- Work required -
Could you output every record again, exactly as given?

[Stored data entries]

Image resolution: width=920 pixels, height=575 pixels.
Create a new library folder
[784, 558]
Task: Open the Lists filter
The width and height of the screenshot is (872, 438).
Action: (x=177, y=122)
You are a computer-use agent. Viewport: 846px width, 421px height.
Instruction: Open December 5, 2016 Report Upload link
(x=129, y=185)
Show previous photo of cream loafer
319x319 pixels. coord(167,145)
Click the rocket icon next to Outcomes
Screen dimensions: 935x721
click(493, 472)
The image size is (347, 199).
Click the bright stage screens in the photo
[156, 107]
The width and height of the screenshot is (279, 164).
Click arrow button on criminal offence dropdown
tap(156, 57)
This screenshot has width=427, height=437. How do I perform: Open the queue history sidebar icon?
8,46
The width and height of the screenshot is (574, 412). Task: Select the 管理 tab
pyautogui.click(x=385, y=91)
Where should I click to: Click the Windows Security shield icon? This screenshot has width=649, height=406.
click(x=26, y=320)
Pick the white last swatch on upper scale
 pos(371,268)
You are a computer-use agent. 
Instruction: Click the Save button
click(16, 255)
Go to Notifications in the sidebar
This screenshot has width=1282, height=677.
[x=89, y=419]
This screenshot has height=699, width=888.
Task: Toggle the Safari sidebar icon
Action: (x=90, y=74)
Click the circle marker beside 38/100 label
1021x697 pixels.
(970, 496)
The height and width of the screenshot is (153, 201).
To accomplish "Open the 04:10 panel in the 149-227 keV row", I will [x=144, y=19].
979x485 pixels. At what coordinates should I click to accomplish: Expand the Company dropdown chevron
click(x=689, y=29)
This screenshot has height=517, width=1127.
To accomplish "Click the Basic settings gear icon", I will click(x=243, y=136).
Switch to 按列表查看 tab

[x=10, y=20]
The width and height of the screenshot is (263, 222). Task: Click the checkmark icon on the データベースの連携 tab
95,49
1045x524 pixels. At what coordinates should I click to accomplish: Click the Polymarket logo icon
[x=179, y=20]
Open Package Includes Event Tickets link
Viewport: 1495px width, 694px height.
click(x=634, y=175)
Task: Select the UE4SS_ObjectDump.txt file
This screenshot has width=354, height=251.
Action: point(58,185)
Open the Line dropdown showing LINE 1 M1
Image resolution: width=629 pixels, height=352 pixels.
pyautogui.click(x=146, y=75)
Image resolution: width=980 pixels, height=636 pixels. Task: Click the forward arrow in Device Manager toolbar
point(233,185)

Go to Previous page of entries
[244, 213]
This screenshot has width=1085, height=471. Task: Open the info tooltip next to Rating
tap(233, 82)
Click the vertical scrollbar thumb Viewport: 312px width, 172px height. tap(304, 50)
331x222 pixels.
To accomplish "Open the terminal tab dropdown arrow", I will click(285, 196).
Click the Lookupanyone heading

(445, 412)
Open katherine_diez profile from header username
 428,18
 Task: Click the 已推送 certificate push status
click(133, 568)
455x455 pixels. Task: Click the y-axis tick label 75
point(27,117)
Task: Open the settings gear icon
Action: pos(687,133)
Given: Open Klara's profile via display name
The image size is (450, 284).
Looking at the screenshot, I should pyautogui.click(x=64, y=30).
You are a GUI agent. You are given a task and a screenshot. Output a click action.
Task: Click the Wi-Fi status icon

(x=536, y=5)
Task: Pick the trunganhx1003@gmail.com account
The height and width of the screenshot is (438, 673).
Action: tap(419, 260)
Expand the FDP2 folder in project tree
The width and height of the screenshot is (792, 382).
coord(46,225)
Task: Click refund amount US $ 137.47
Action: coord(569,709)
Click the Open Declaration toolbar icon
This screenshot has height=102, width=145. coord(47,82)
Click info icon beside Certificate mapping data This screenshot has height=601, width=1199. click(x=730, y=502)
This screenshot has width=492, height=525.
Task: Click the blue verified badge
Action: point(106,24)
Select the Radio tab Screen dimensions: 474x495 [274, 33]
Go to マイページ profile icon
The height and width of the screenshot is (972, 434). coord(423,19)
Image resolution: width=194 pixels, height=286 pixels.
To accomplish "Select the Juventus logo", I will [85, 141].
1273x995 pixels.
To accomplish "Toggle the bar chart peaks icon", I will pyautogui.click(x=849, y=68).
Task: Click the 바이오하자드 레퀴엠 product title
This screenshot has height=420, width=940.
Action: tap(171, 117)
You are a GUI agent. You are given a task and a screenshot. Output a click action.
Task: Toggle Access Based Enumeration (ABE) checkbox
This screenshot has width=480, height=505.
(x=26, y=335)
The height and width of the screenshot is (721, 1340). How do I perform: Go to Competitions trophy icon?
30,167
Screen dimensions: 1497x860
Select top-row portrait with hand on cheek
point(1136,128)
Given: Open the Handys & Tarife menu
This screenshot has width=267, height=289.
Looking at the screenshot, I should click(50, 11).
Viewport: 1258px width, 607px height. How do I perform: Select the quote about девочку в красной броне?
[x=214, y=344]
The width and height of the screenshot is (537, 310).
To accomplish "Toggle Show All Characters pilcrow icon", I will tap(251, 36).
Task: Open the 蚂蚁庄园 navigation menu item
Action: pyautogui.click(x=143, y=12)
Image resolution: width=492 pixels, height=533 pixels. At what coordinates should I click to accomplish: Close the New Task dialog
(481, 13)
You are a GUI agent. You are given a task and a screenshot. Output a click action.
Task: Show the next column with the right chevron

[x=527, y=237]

- Output of the exercise -
Image resolution: width=920 pixels, height=575 pixels.
Create a new library folder
[784, 558]
Task: Open the Lists filter
The width and height of the screenshot is (872, 438).
Action: (x=177, y=122)
You are a computer-use agent. Viewport: 846px width, 421px height.
Instruction: Open December 5, 2016 Report Upload link
(x=129, y=185)
Show previous photo of cream loafer
319x319 pixels. coord(167,145)
Click the rocket icon next to Outcomes
Screen dimensions: 935x721
click(493, 472)
The image size is (347, 199).
Click the bright stage screens in the photo
[156, 107]
The width and height of the screenshot is (279, 164).
Click arrow button on criminal offence dropdown
tap(156, 57)
This screenshot has width=427, height=437. How do I perform: Open the queue history sidebar icon?
8,46
The width and height of the screenshot is (574, 412). Task: Select the 管理 tab
pyautogui.click(x=385, y=91)
Where should I click to: Click the Windows Security shield icon? This screenshot has width=649, height=406.
click(x=26, y=320)
Pick the white last swatch on upper scale
 pos(371,268)
You are a computer-use agent. 
Instruction: Click the Save button
click(16, 255)
Go to Notifications in the sidebar
This screenshot has width=1282, height=677.
[x=89, y=419]
This screenshot has height=699, width=888.
Task: Toggle the Safari sidebar icon
Action: (x=90, y=74)
Click the circle marker beside 38/100 label
1021x697 pixels.
(970, 496)
The height and width of the screenshot is (153, 201).
To accomplish "Open the 04:10 panel in the 149-227 keV row", I will [x=144, y=19].
979x485 pixels. At what coordinates should I click to accomplish: Expand the Company dropdown chevron
click(x=689, y=29)
This screenshot has height=517, width=1127.
To accomplish "Click the Basic settings gear icon", I will click(x=243, y=136).
Switch to 按列表查看 tab

[x=10, y=20]
The width and height of the screenshot is (263, 222). Task: Click the checkmark icon on the データベースの連携 tab
95,49
1045x524 pixels. At what coordinates should I click to accomplish: Click the Polymarket logo icon
[x=179, y=20]
Open Package Includes Event Tickets link
Viewport: 1495px width, 694px height.
click(x=634, y=175)
Task: Select the UE4SS_ObjectDump.txt file
This screenshot has width=354, height=251.
Action: point(58,185)
Open the Line dropdown showing LINE 1 M1
Image resolution: width=629 pixels, height=352 pixels.
pyautogui.click(x=146, y=75)
Image resolution: width=980 pixels, height=636 pixels. Task: Click the forward arrow in Device Manager toolbar
point(233,185)

Go to Previous page of entries
[244, 213]
This screenshot has width=1085, height=471. Task: Open the info tooltip next to Rating
tap(233, 82)
Click the vertical scrollbar thumb Viewport: 312px width, 172px height. tap(304, 50)
331x222 pixels.
To accomplish "Open the terminal tab dropdown arrow", I will click(285, 196).
Click the Lookupanyone heading

(445, 412)
Open katherine_diez profile from header username
 428,18
 Task: Click the 已推送 certificate push status
click(133, 568)
455x455 pixels. Task: Click the y-axis tick label 75
point(27,117)
Task: Open the settings gear icon
Action: pos(687,133)
Given: Open Klara's profile via display name
The image size is (450, 284).
Looking at the screenshot, I should pyautogui.click(x=64, y=30).
You are a GUI agent. You are given a task and a screenshot. Output a click action.
Task: Click the Wi-Fi status icon

(x=536, y=5)
Task: Pick the trunganhx1003@gmail.com account
The height and width of the screenshot is (438, 673).
Action: tap(419, 260)
Expand the FDP2 folder in project tree
The width and height of the screenshot is (792, 382).
coord(46,225)
Task: Click refund amount US $ 137.47
Action: coord(569,709)
Click the Open Declaration toolbar icon
This screenshot has height=102, width=145. coord(47,82)
Click info icon beside Certificate mapping data This screenshot has height=601, width=1199. click(x=730, y=502)
This screenshot has width=492, height=525.
Task: Click the blue verified badge
Action: point(106,24)
Select the Radio tab Screen dimensions: 474x495 [274, 33]
Go to マイページ profile icon
The height and width of the screenshot is (972, 434). coord(423,19)
Image resolution: width=194 pixels, height=286 pixels.
To accomplish "Select the Juventus logo", I will [85, 141].
1273x995 pixels.
To accomplish "Toggle the bar chart peaks icon", I will pyautogui.click(x=849, y=68).
Task: Click the 바이오하자드 레퀴엠 product title
This screenshot has height=420, width=940.
Action: tap(171, 117)
You are a GUI agent. You are given a task and a screenshot. Output a click action.
Task: Toggle Access Based Enumeration (ABE) checkbox
This screenshot has width=480, height=505.
(x=26, y=335)
The height and width of the screenshot is (721, 1340). How do I perform: Go to Competitions trophy icon?
30,167
Screen dimensions: 1497x860
Select top-row portrait with hand on cheek
point(1136,128)
Given: Open the Handys & Tarife menu
This screenshot has width=267, height=289.
Looking at the screenshot, I should click(50, 11).
Viewport: 1258px width, 607px height. How do I perform: Select the quote about девочку в красной броне?
[x=214, y=344]
The width and height of the screenshot is (537, 310).
To accomplish "Toggle Show All Characters pilcrow icon", I will tap(251, 36).
Task: Open the 蚂蚁庄园 navigation menu item
Action: pyautogui.click(x=143, y=12)
Image resolution: width=492 pixels, height=533 pixels. At what coordinates should I click to accomplish: Close the New Task dialog
(481, 13)
You are a GUI agent. You are given a task and a screenshot. Output a click action.
Task: Show the next column with the right chevron

[x=527, y=237]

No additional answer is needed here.